ENTRIES PROVIDED:
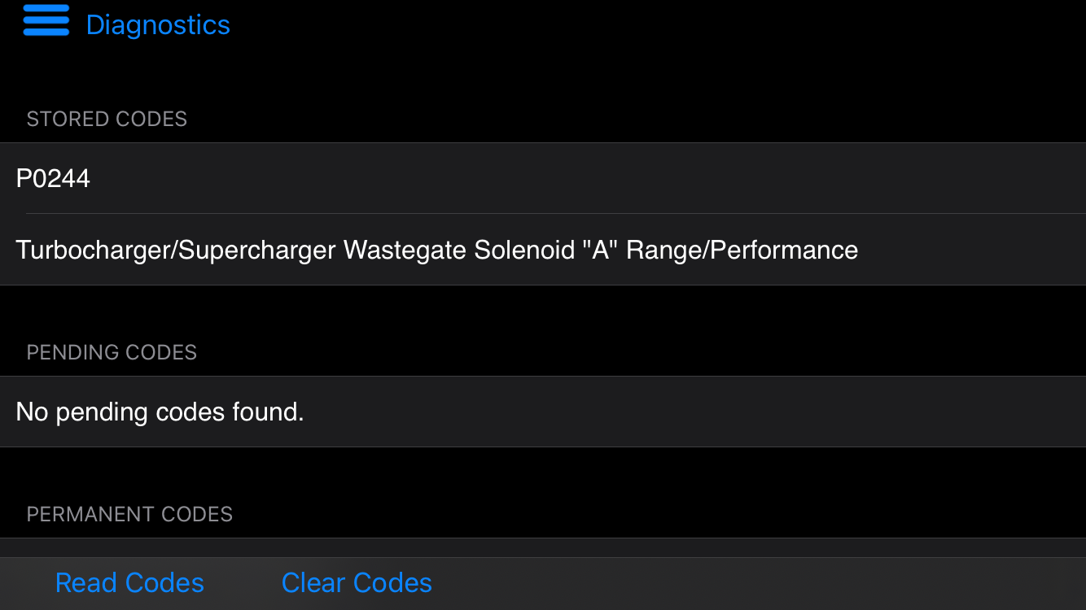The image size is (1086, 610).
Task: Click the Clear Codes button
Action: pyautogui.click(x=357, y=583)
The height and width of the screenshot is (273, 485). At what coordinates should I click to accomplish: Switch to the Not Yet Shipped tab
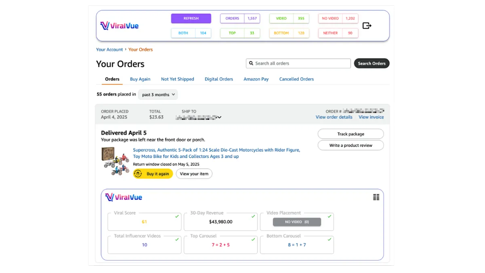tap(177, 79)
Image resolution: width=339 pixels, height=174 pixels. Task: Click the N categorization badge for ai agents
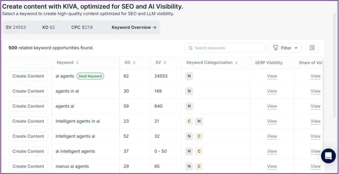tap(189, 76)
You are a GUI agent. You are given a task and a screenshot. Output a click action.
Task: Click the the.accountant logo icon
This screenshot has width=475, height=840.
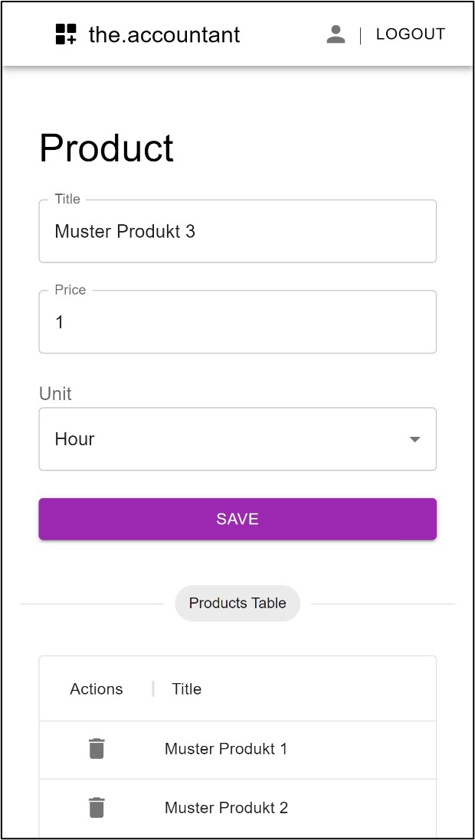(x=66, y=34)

* * *

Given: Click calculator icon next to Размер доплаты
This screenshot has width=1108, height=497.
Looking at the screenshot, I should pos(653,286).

DESCRIPTION OF THE TASK: Wherever a line in the entries holds "icon", copy that line.

OUTPUT FOR THIS EXERCISE:
Task: Click the the.accountant logo icon
Given: Click calculator icon next to Размер доплаты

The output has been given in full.